Give a faithful, exact copy of all entries, minus the images.

== Segment start ==

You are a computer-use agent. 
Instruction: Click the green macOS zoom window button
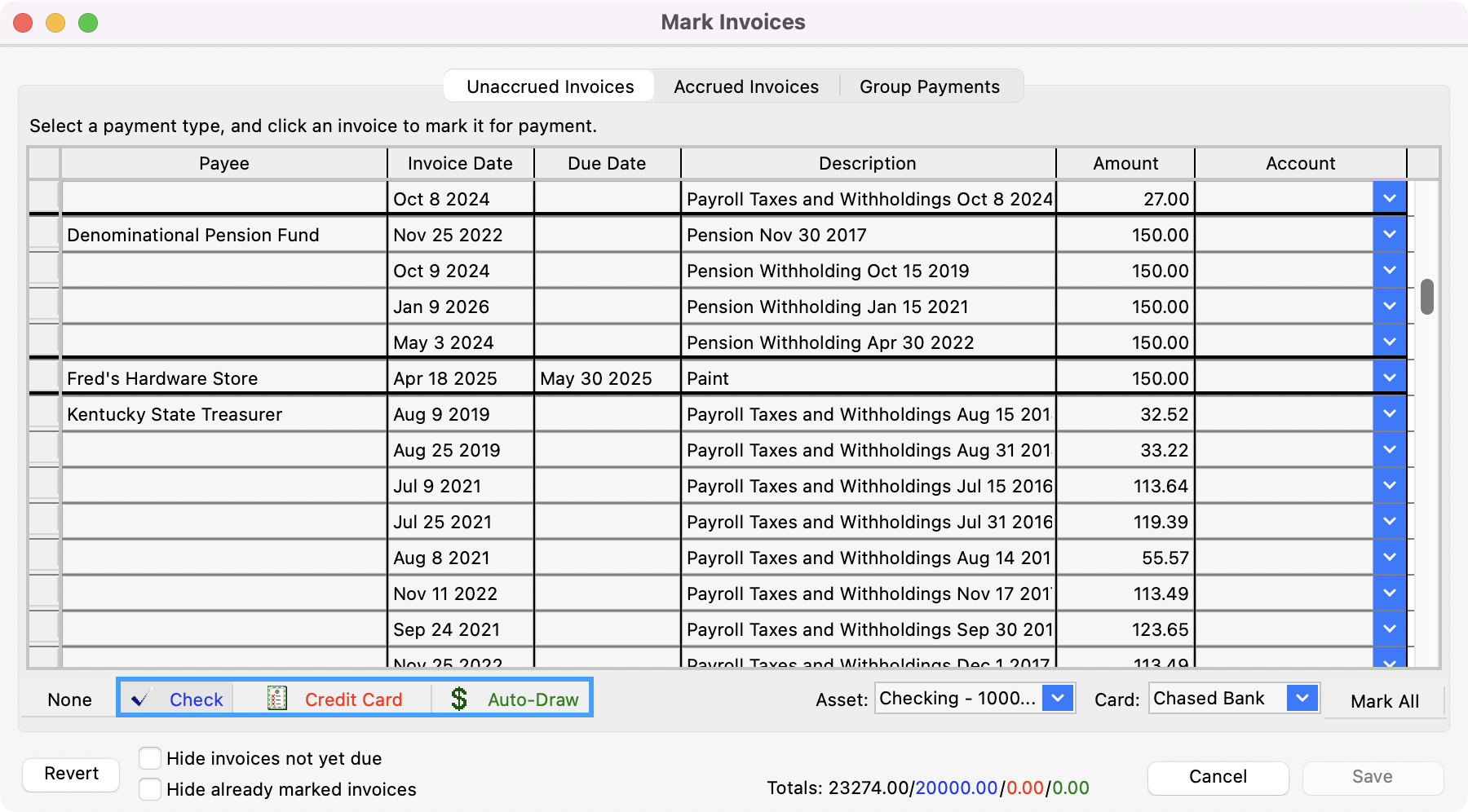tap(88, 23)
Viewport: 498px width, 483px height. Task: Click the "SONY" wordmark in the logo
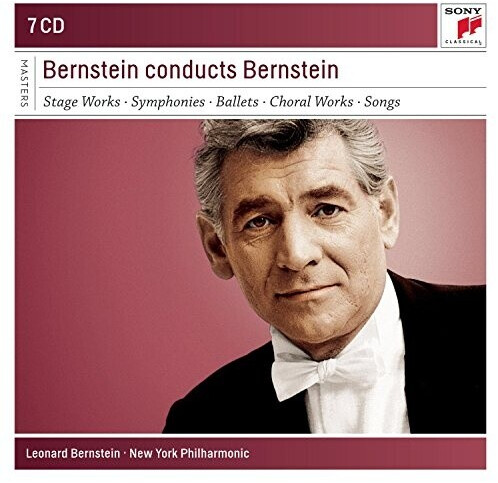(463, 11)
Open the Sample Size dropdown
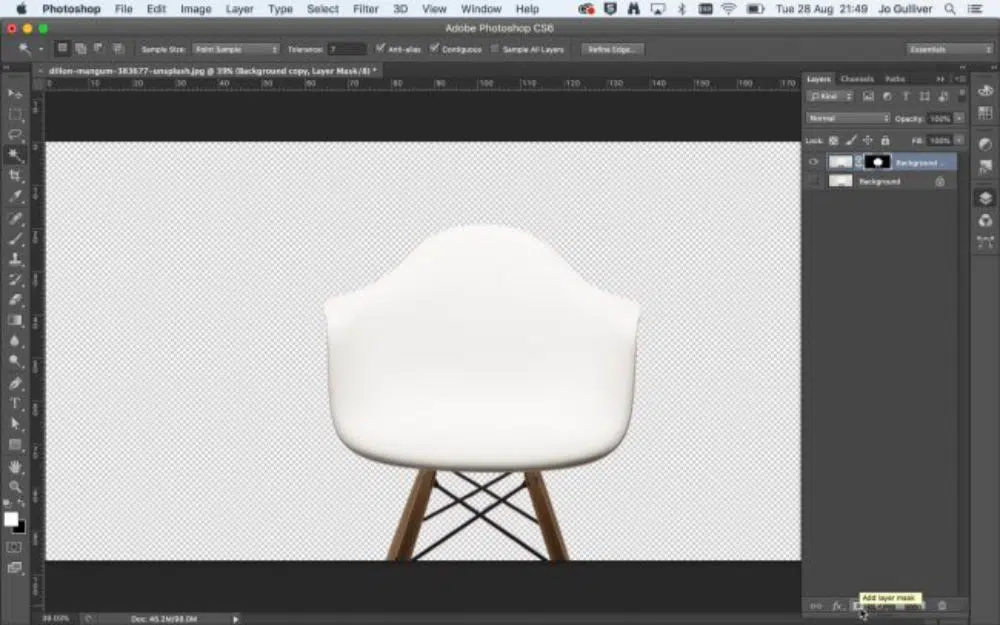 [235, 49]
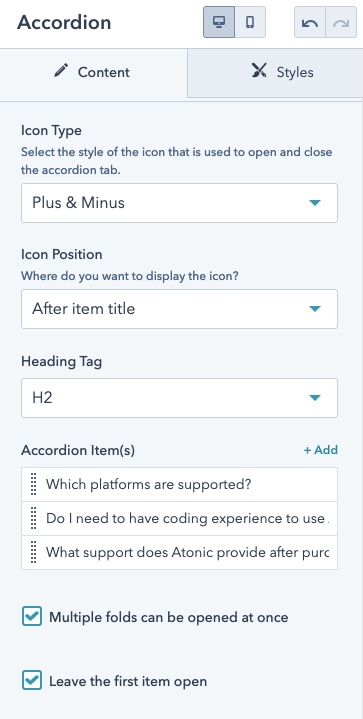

== Segment end ==

__SOLUTION__
You are a computer-use agent. 
Instruction: Click the green macOS zoom window button
tap(88, 23)
Viewport: 498px width, 483px height. Task: Click the "SONY" wordmark in the logo
(463, 11)
Open the Sample Size dropdown
 [235, 49]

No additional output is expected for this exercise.